DIRECTIONS: Find and copy each line in the material below where the string "agent" occurs.

··········

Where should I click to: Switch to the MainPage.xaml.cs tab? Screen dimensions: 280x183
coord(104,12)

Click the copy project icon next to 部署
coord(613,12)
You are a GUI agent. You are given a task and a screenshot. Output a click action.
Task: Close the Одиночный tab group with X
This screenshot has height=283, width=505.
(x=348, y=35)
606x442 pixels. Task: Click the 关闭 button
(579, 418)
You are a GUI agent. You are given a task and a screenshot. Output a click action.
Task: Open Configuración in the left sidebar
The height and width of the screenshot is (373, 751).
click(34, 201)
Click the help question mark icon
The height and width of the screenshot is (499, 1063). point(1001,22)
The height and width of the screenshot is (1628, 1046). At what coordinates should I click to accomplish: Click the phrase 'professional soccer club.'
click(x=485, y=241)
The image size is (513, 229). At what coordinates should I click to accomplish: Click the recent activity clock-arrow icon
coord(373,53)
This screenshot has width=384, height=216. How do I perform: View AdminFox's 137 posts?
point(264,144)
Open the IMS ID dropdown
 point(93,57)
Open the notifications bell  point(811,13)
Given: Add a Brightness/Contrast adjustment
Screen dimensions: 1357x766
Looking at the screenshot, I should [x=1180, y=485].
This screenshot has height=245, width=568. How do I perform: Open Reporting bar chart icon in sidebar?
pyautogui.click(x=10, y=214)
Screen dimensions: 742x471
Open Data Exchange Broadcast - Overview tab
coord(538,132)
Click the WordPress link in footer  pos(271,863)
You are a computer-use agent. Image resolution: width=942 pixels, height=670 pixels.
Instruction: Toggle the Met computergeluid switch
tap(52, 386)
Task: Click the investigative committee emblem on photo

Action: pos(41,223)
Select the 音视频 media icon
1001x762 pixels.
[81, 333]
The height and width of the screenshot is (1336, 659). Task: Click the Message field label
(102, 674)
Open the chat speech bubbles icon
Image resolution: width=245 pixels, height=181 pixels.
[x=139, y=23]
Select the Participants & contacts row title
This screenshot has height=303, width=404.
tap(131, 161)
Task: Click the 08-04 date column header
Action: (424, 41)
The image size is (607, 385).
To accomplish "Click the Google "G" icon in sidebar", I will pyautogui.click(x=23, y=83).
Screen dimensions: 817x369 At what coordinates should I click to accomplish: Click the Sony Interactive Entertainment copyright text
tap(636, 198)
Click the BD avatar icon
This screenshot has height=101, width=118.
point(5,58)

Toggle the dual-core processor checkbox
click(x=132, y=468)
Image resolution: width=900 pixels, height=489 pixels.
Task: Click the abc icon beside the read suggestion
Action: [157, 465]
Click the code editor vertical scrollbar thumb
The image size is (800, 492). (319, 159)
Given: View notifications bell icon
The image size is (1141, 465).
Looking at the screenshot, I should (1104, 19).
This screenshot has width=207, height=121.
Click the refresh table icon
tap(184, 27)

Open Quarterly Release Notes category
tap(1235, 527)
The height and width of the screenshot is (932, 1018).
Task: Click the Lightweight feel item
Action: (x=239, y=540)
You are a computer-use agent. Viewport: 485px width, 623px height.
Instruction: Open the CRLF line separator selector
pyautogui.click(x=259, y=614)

··········

ANSWER FOR THIS EXERCISE:
You are a GUI agent. You are given a task and a screenshot. Output a click action.
You are a GUI agent. You are given a task and a screenshot. Output a click action.
You are a computer-use agent. Image resolution: width=942 pixels, height=670 pixels.
You are a computer-use agent. Viewport: 485px width, 623px height.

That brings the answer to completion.